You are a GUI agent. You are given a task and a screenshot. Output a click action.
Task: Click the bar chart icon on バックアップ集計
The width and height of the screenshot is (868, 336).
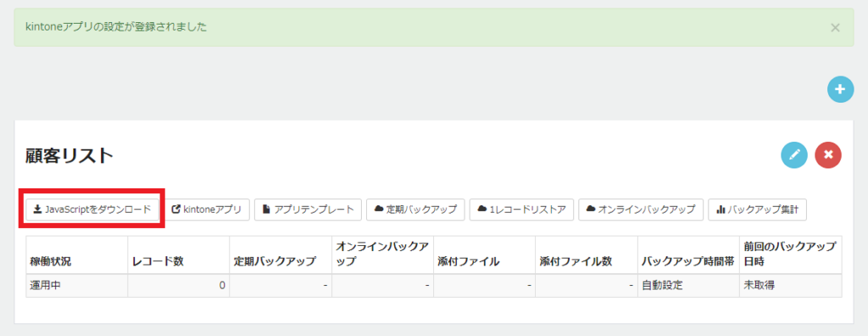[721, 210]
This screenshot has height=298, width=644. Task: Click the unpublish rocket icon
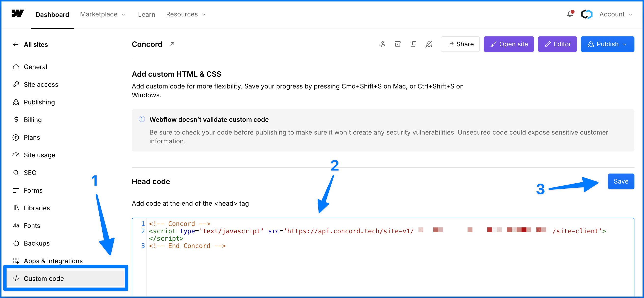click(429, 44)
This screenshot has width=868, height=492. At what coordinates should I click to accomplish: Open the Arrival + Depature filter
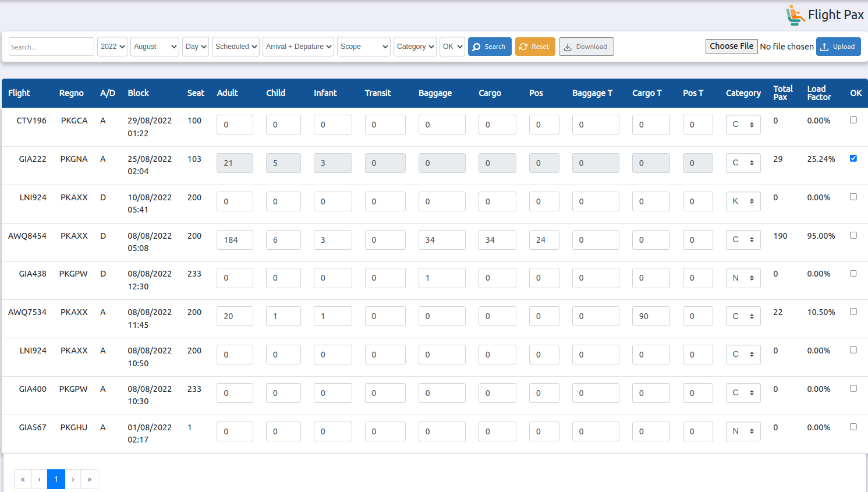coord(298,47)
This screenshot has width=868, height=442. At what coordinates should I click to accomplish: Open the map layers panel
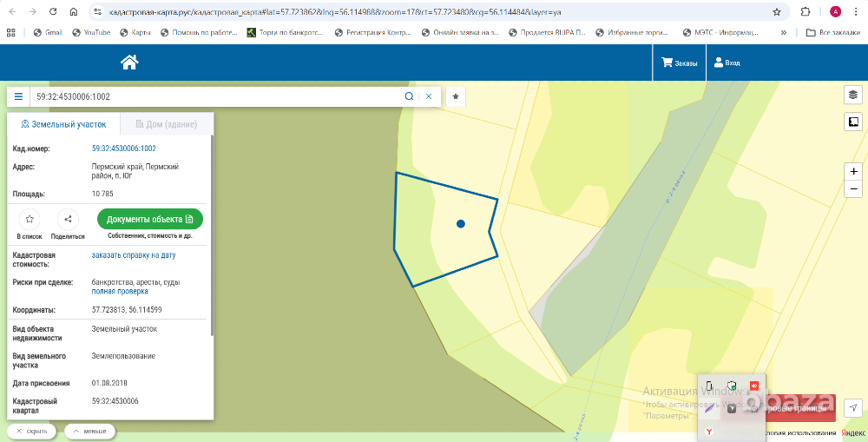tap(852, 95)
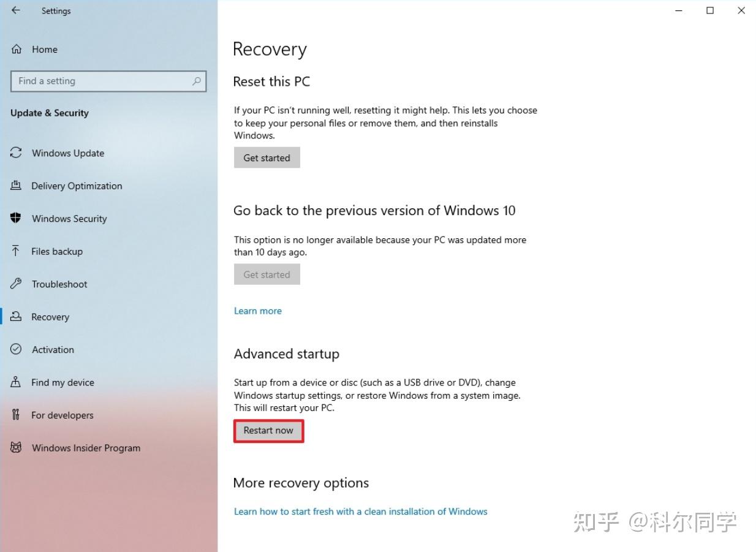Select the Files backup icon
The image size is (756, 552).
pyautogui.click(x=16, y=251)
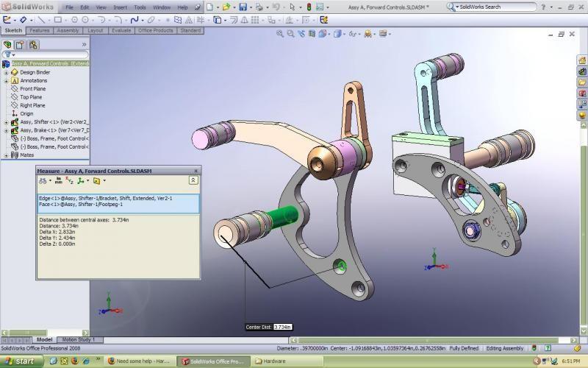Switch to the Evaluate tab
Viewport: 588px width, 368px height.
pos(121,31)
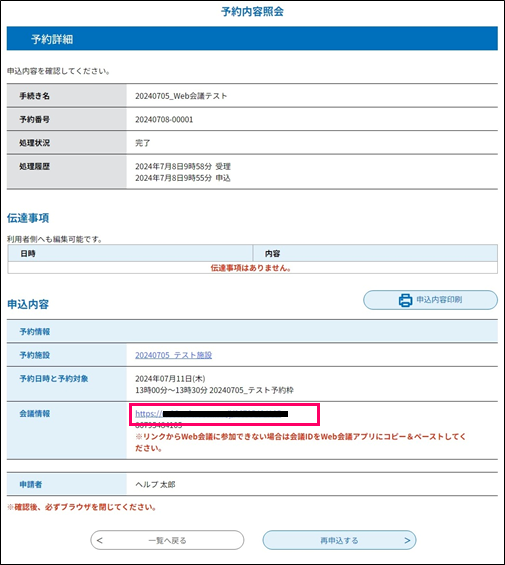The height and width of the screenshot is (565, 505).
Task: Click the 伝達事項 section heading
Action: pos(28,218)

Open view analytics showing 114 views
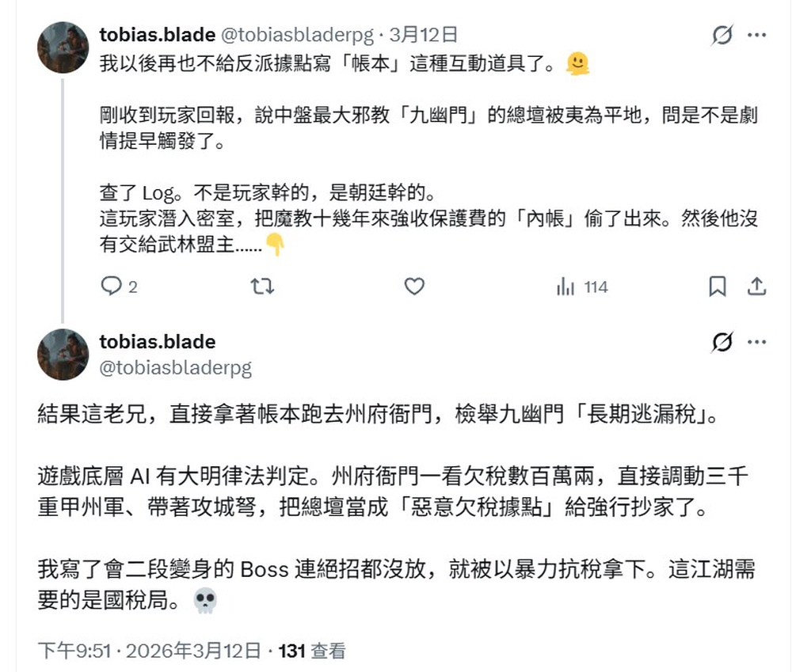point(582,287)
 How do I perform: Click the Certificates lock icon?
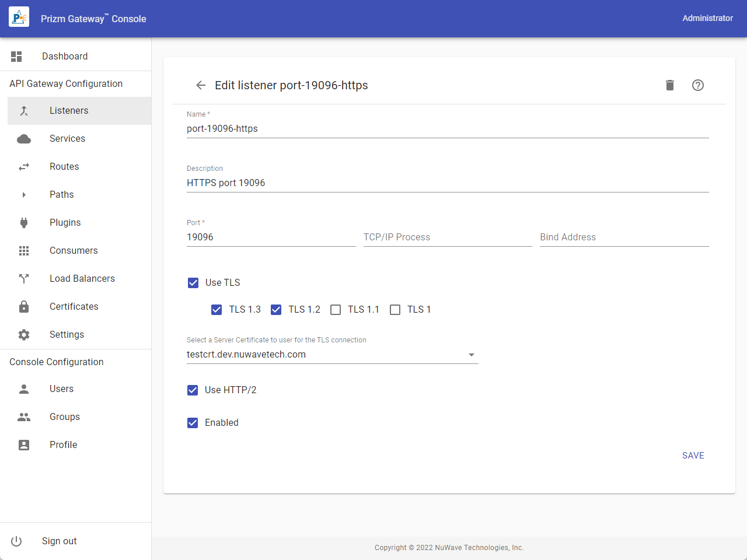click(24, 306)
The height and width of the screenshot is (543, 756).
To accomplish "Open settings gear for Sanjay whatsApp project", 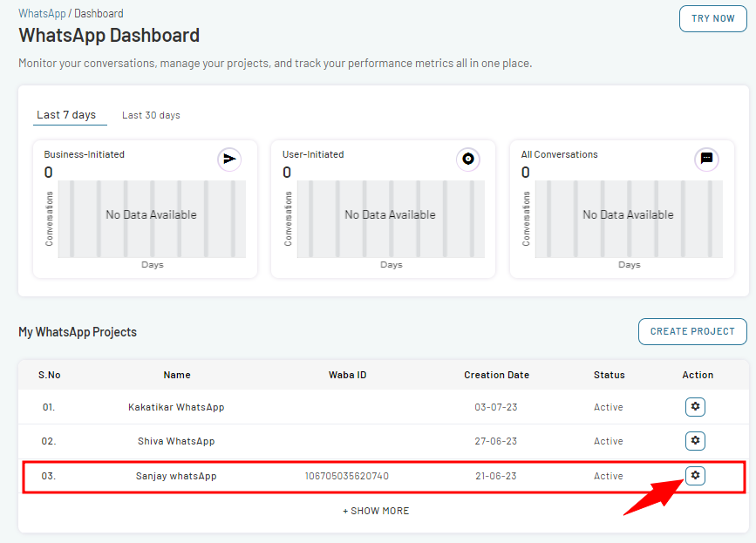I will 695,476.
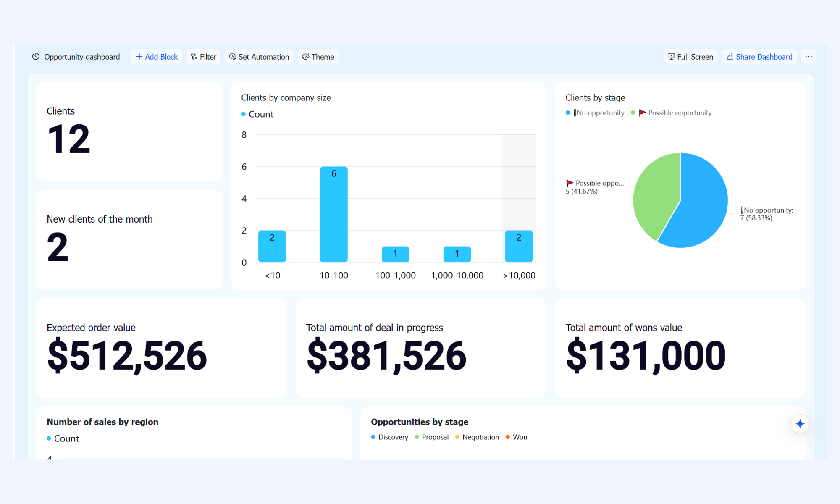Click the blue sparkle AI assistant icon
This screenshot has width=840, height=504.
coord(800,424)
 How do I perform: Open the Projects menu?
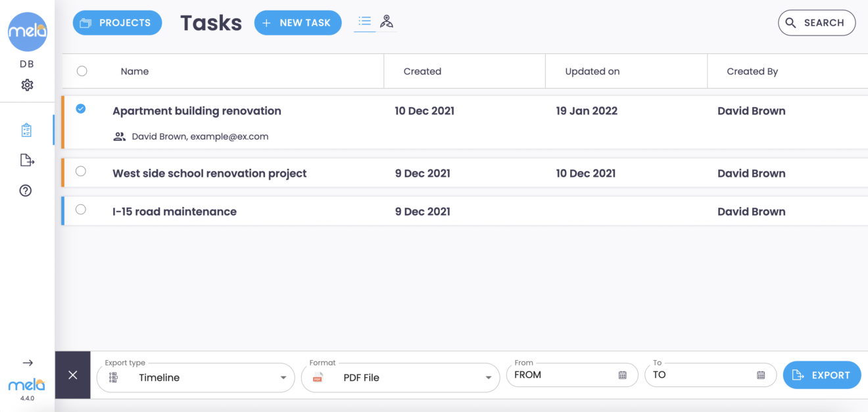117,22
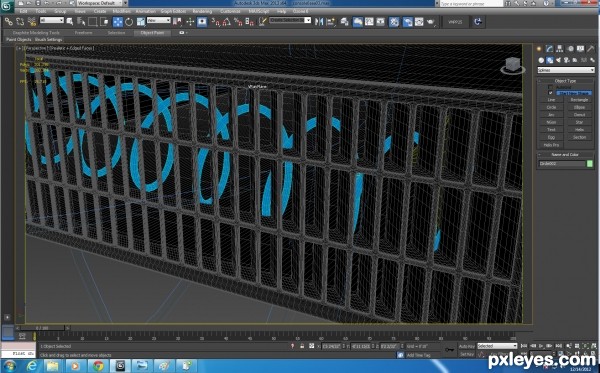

******************************

**Exercise brief**
Look above for the line with "This screenshot has width=868, height=492." and the line with "The height and width of the screenshot is (543, 756)."; set down those two lines and all lines between them exactly, without pictures and without anything else.

**Answer to the exercise**
This screenshot has width=868, height=492. At what coordinates should I click to accomplish: Open the Arrival + Depature filter
coord(298,47)
This screenshot has width=868, height=442. At what coordinates should I click to accomplish: Open the map layers panel
tap(852, 95)
Select the Files backup icon
The image size is (756, 552).
pyautogui.click(x=16, y=251)
Switch to the Evaluate tab
Viewport: 588px width, 368px height.
pos(121,31)
The height and width of the screenshot is (565, 505).
Task: Click the 伝達事項 section heading
Action: pos(28,218)

Open view analytics showing 114 views
point(582,287)
 How do I perform: Click the Certificates lock icon?
click(24, 306)
The height and width of the screenshot is (543, 756).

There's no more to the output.